* **THE INPUT**:

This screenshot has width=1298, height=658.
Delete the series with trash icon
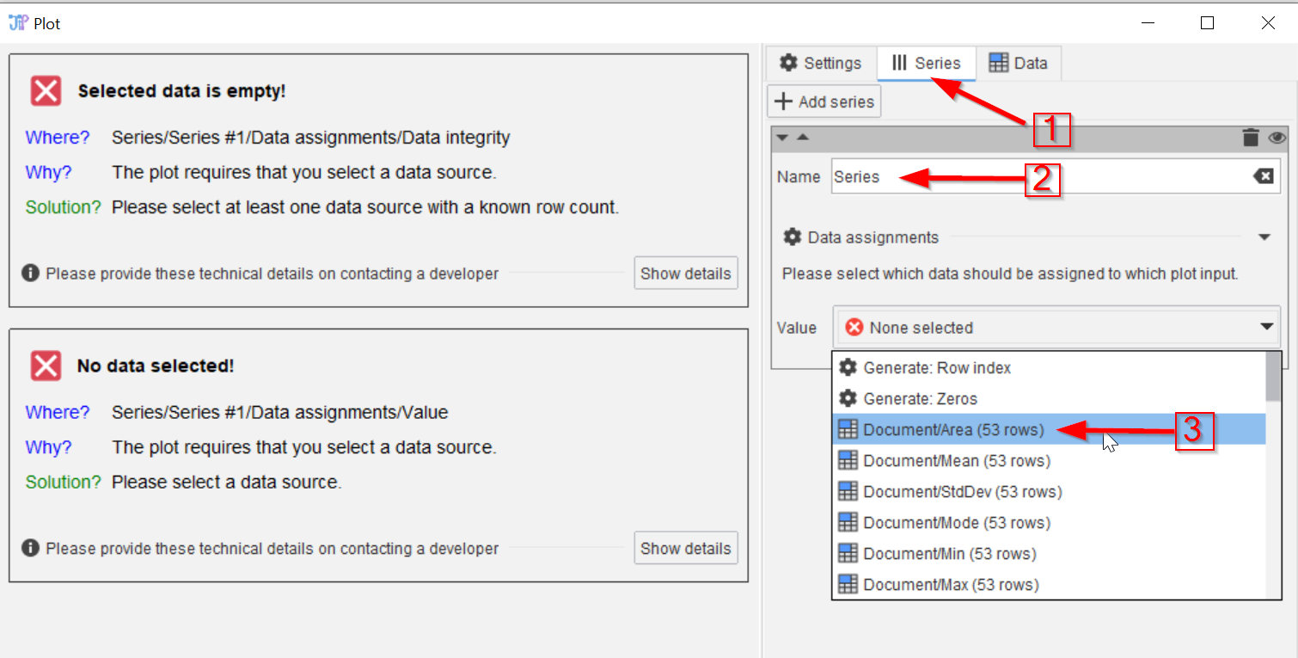(x=1251, y=138)
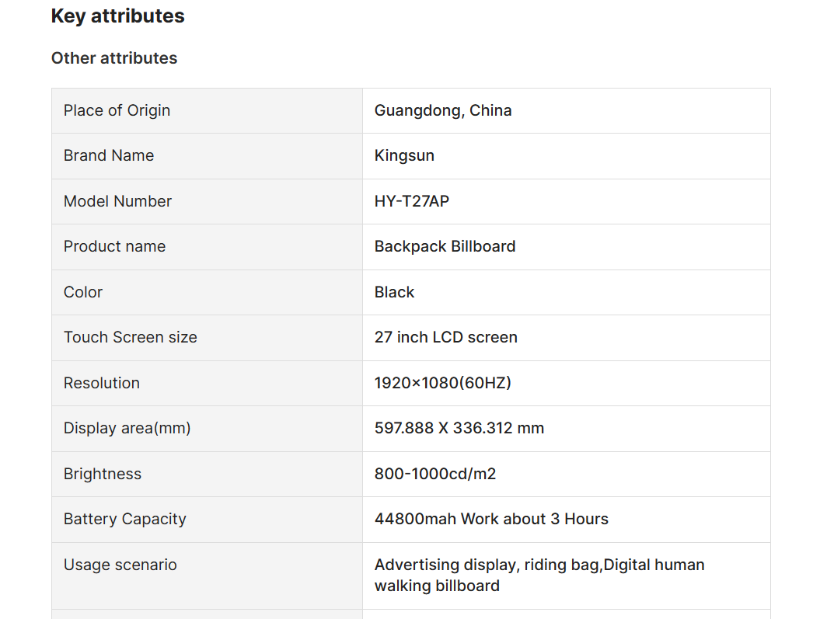Image resolution: width=813 pixels, height=619 pixels.
Task: Select the Place of Origin label
Action: click(x=117, y=110)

* **TASK STATEMENT**: The entries are to be reproduced exactly, excluding any pictures they contain.

* **RESULT BELOW**:
This screenshot has width=1298, height=658.
Delete the series with trash icon
(x=1251, y=138)
Image resolution: width=813 pixels, height=619 pixels.
Task: Select the Place of Origin label
Action: click(x=117, y=110)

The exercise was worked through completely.